• _Supplied text_
━━━

Paul Cadmus, The Fleet’s In, 1934. Oil on Canvas.
Paul Cadmus
In 1934, Paul Cadmus contributed his painting The Fleet’s In! to a public works project organized by the Works Progress Administration, a government body that sought to put artists to work during the Great Depression. No one seemed offended by the carousing sailors grabbing a few local floozies by the arm, but the painting also featured a homosexual couple. Fearing a scandal, curators at the Corcoran Gallery in Washington, DC removed the work, kindling publicity that actually helped Cadmus’s career.

━━━

Extracted data entries:

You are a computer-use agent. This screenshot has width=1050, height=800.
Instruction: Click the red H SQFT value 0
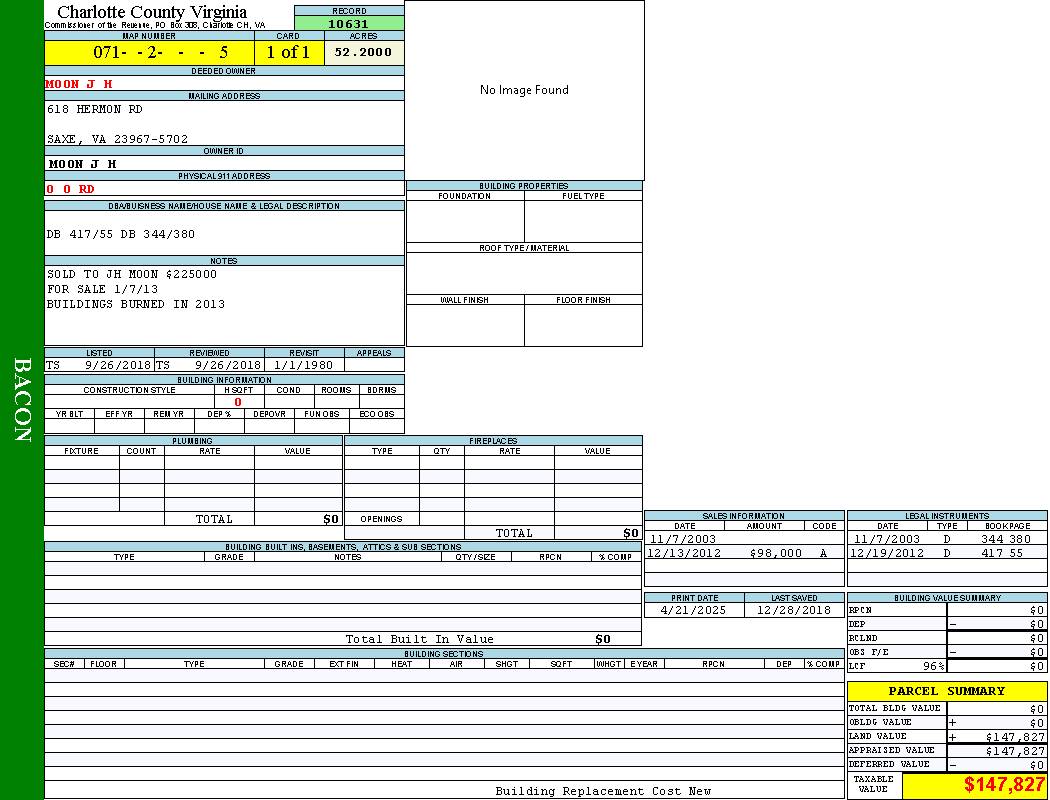238,402
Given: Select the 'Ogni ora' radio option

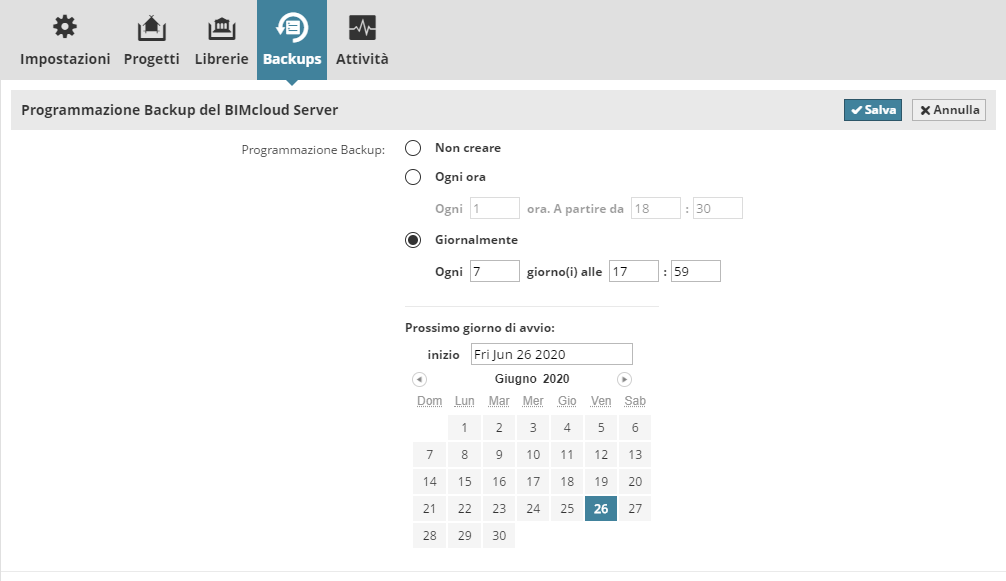Looking at the screenshot, I should (x=413, y=177).
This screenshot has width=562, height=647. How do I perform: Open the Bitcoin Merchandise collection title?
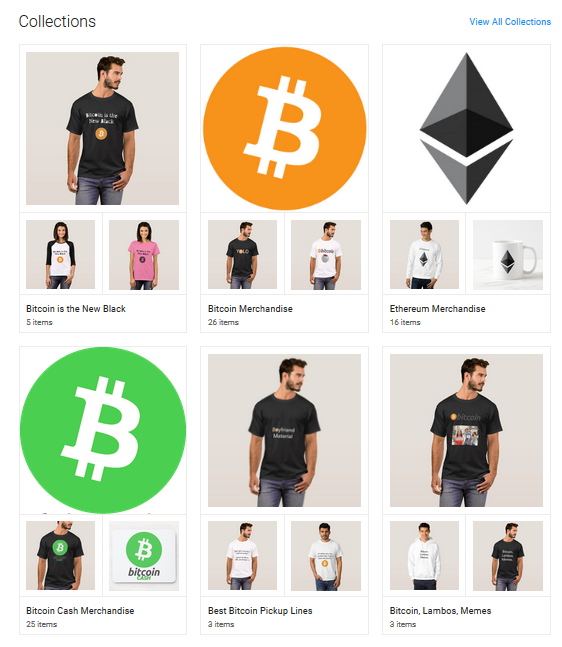coord(250,309)
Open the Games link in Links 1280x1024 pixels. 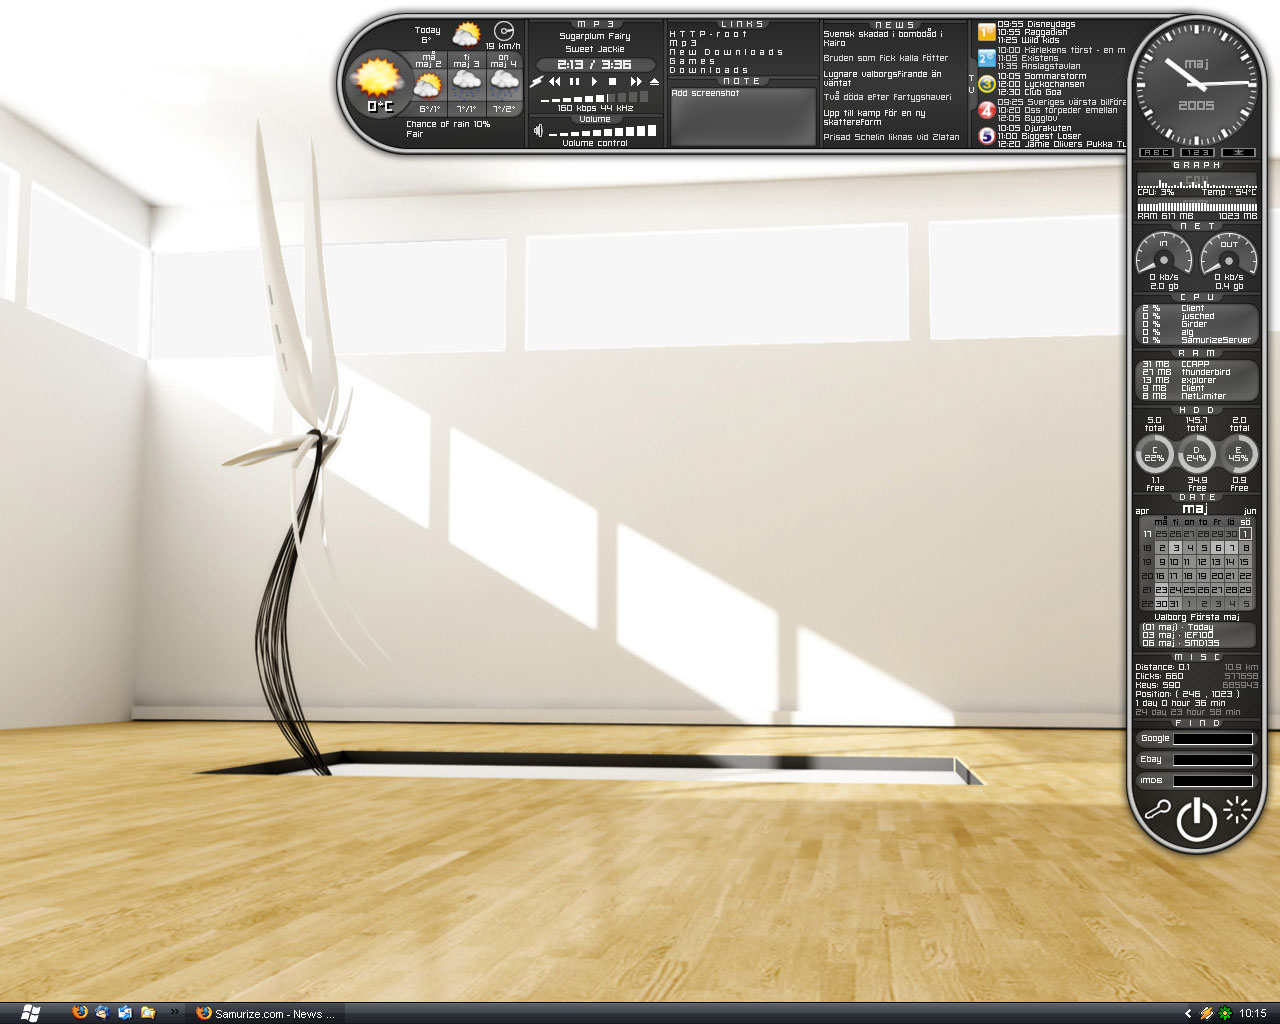(692, 61)
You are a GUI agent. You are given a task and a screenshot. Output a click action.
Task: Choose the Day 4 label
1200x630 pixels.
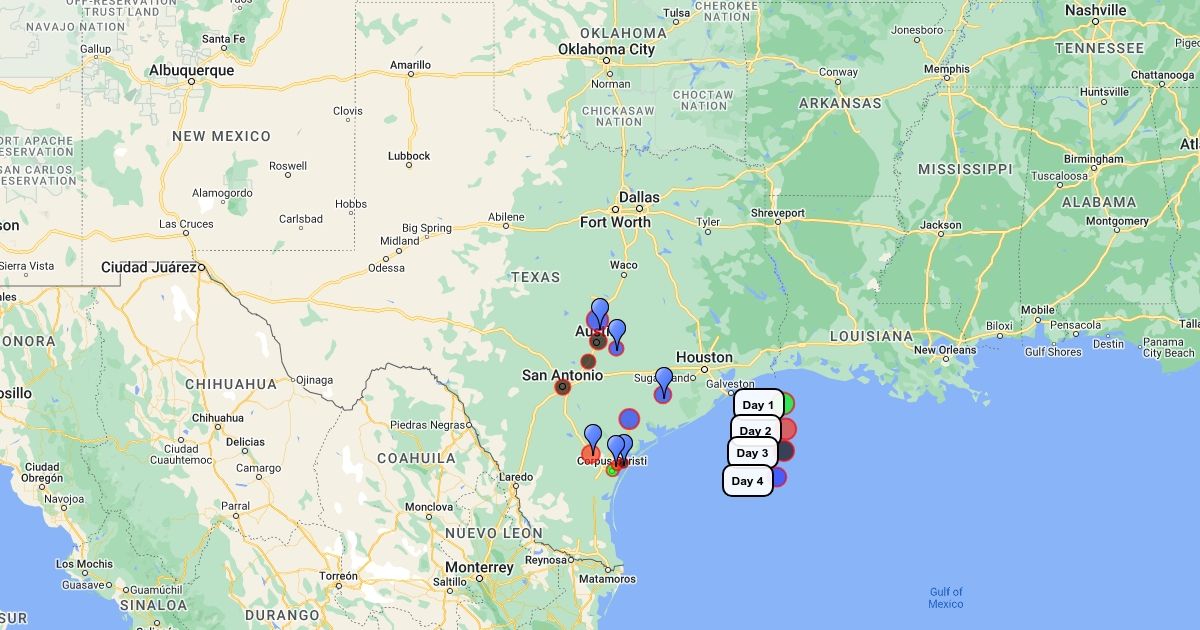pyautogui.click(x=747, y=481)
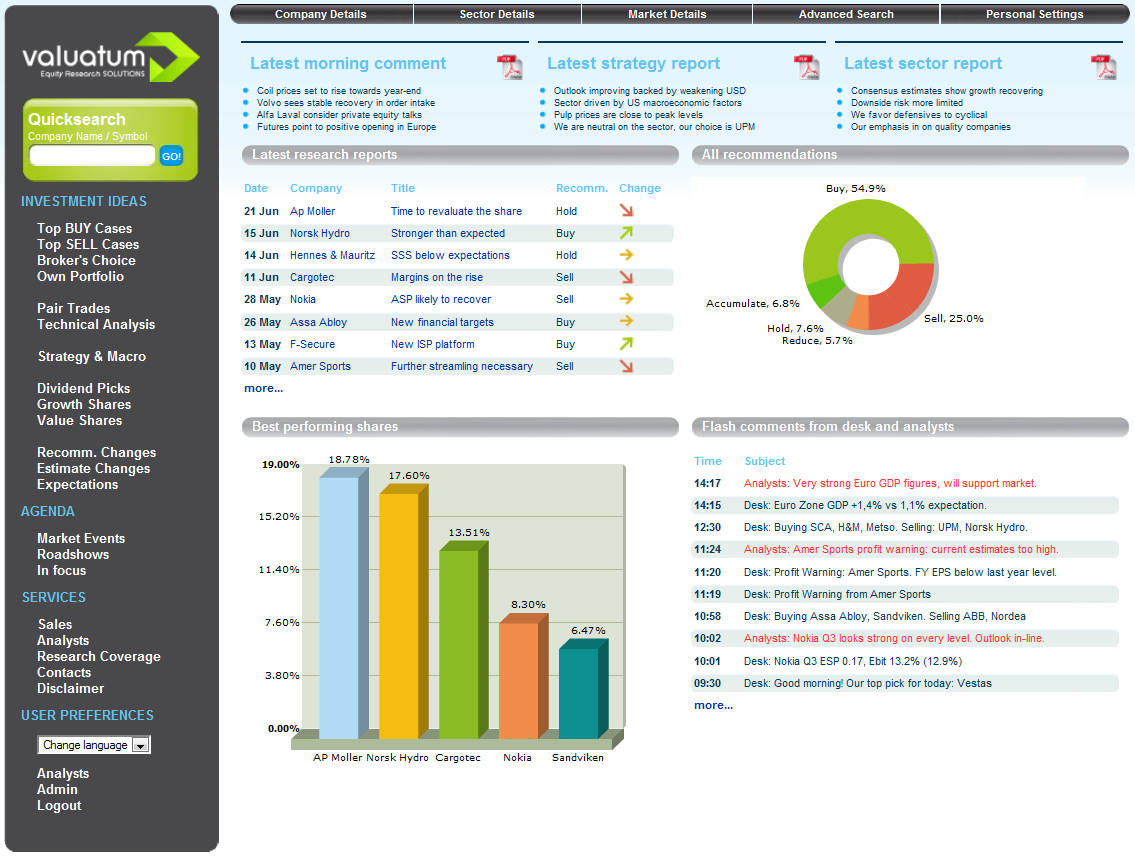1135x858 pixels.
Task: Click the Quicksearch company name field
Action: 92,156
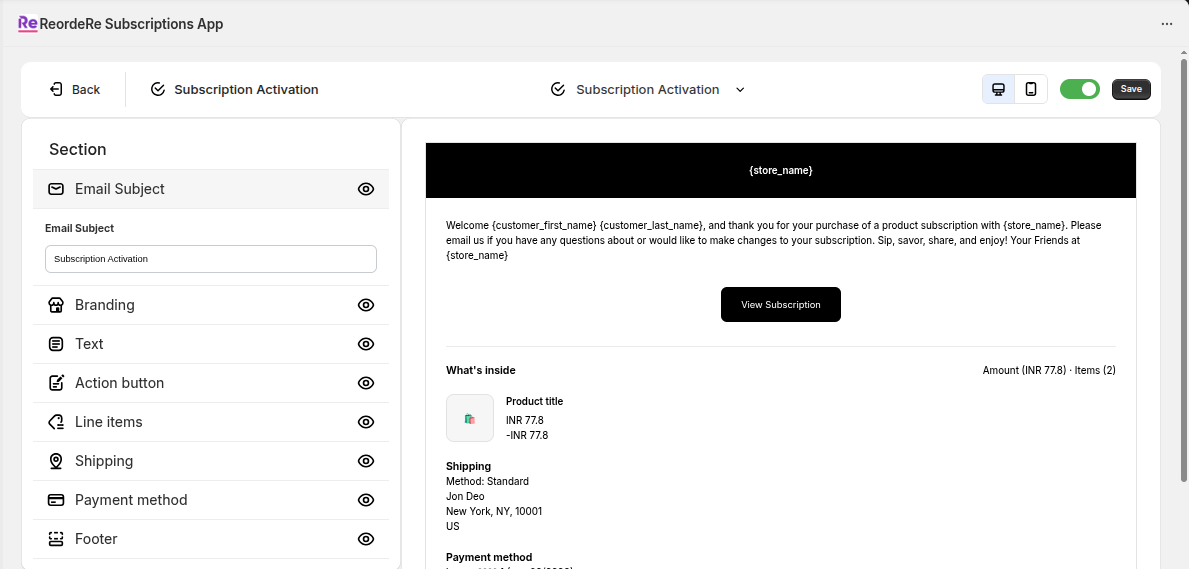The height and width of the screenshot is (569, 1189).
Task: Expand the Text section
Action: 89,344
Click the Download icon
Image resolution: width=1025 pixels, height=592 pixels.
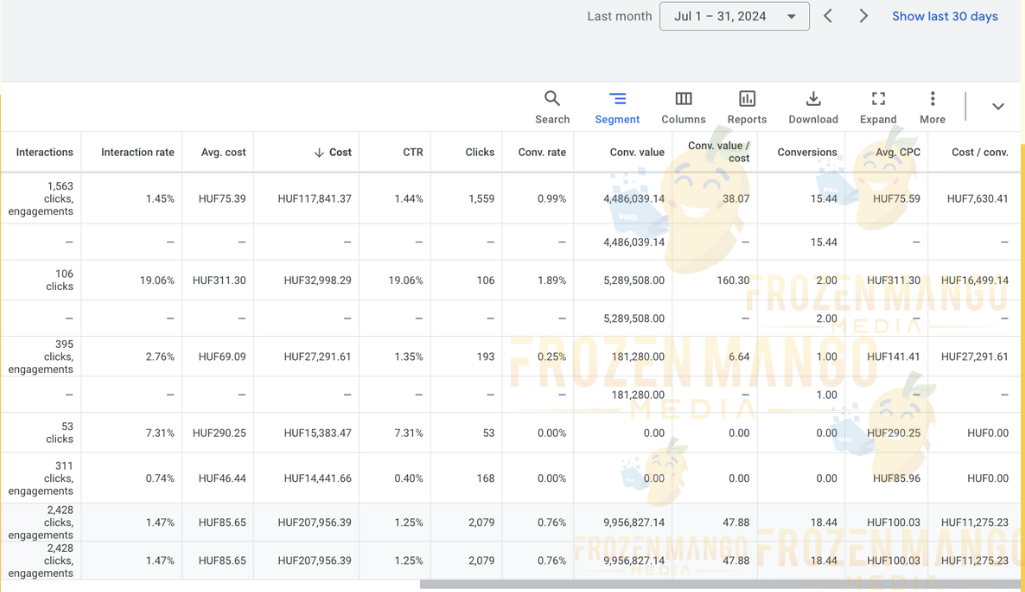coord(813,99)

━━━

• _Activity_
Output the full text about Paul Cadmus's painting The Fleet's In! word for word. Rely only on the text and nothing else.

• _Task answer_
Paul Cadmus, The Fleet’s In, 1934. Oil on Canvas.
Paul Cadmus
In 1934, Paul Cadmus contributed his painting The Fleet’s In! to a public works project organized by the Works Progress Administration, a government body that sought to put artists to work during the Great Depression. No one seemed offended by the carousing sailors grabbing a few local floozies by the arm, but the painting also featured a homosexual couple. Fearing a scandal, curators at the Corcoran Gallery in Washington, DC removed the work, kindling publicity that actually helped Cadmus’s career.